Low Expression of UBE2Z, a Target Protein of miR-500a, Is Associated with Poor Prognosis in Triple-Negative Breast Cancer.

Triple-negative breast cancer (TNBC) exhibits diverse histological and molecular characteristics. TNBC patients also have the poorest prognoses among those with various breast cancer subtypes, and no effective treatment strategy has been established for TNBC beyond non-specific chemotherapy. Recent studies have reported that the dysregulation of miRNAs is associated with tumor behavior, prognosis, and treatment responses in TNBC patients. Therefore, this study was conducted to identify miRNAs and key target proteins potentially associated with TNBC prognosis. Fresh-frozen tissue from relapsing and non-relapsing TNBC cases was examined for differentially expressed miRNAs using the Affymetrix GeneChip miRNA 4.0 array, while target genes and proteins were predicted using the miRwalk 2.0 database. The clinical significance of each differentially expressed miRNA was evaluated using the BreastMark database. Additional bioinformatics analyses were conducted to reveal associations with tumor-related signaling pathways; these analyses included protein-protein interaction network construction and Kyoto Encyclopedia of Genes and Genomes pathway annotation.

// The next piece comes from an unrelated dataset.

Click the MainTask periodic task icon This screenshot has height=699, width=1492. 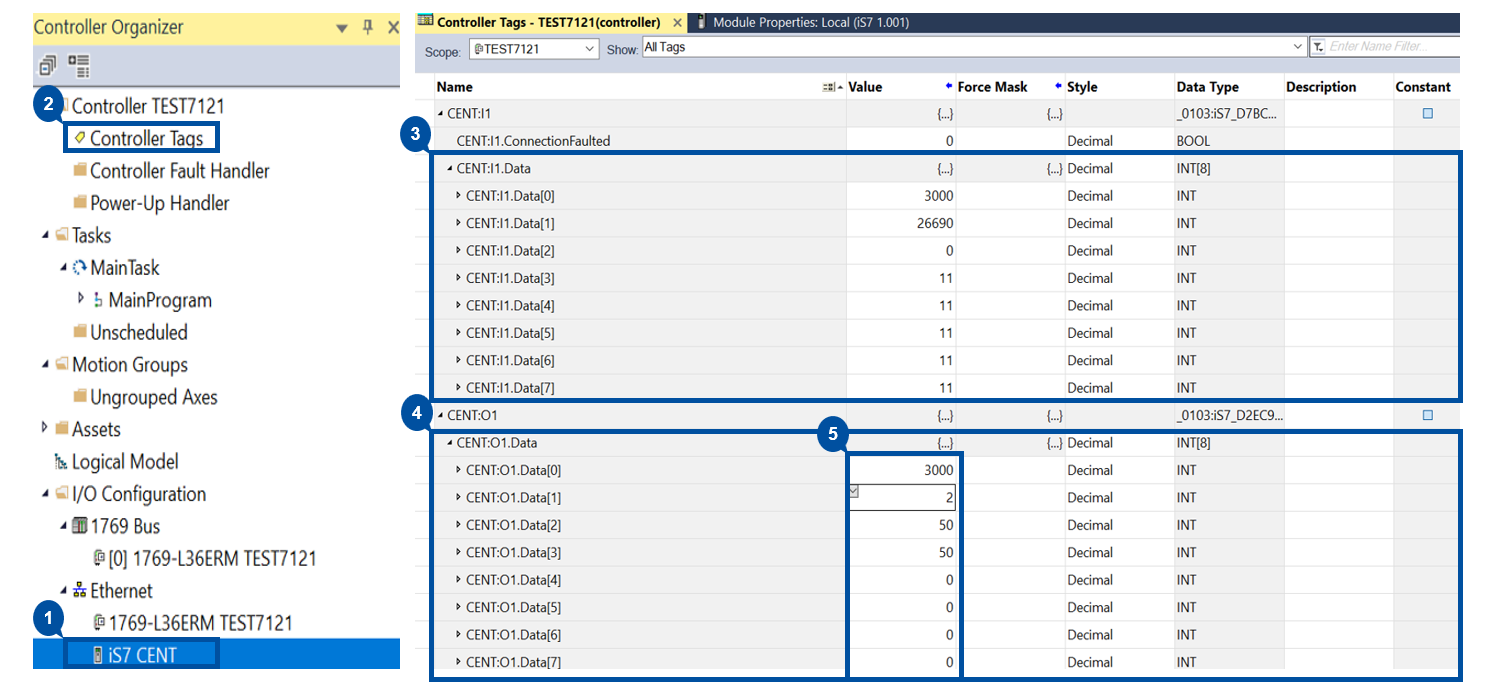tap(80, 268)
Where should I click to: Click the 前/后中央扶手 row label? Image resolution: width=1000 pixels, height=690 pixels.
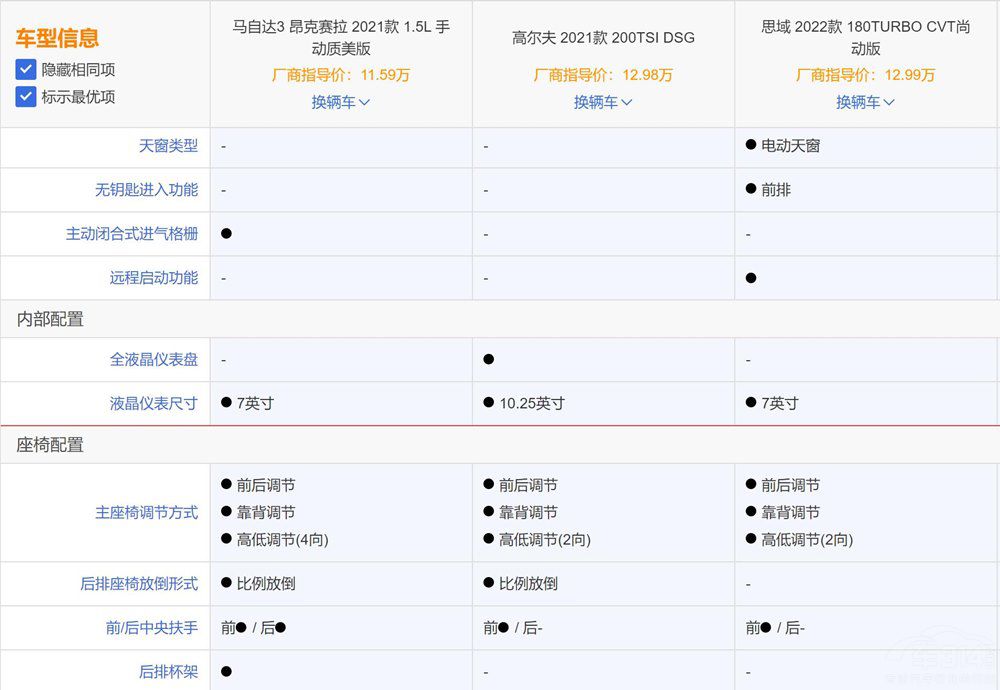(151, 628)
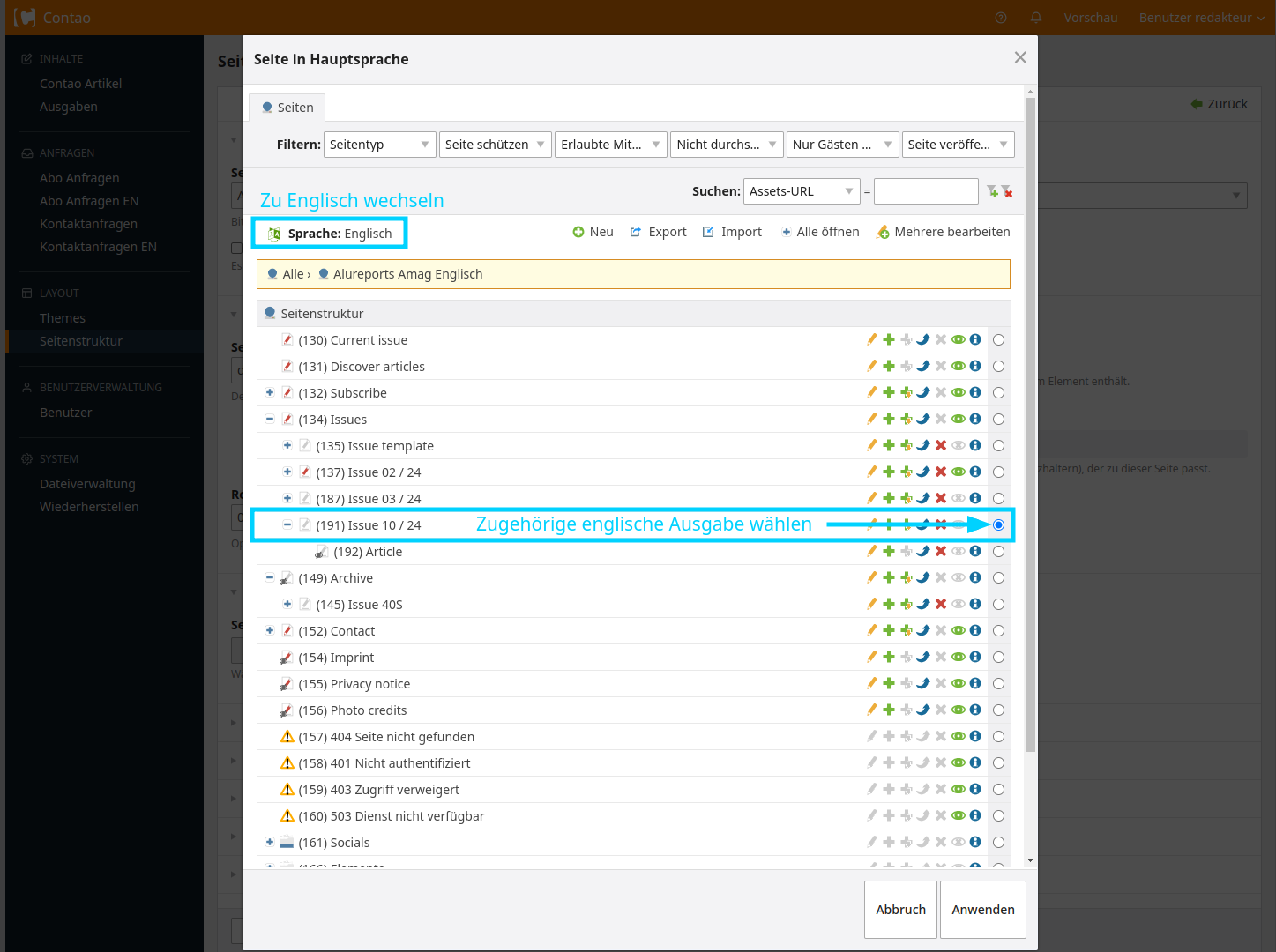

Gene chip analysis identified three upregulated miRNAs (miR-500a, miR-501-3p, and miR-502-3p) and two downregulated miRNAs (miR-6798-5p and miR-7150) in patients with recurrence, and further bioinformatics analyses revealed that target proteins were significantly associated with cell cycle pathways. In addition, low expression of the miR-500a target protein UBE2Z was significantly associated with a poor prognosis. The expression levels of miR-500a and UBE2Z might be useful prognostic biomarkers in TNBC.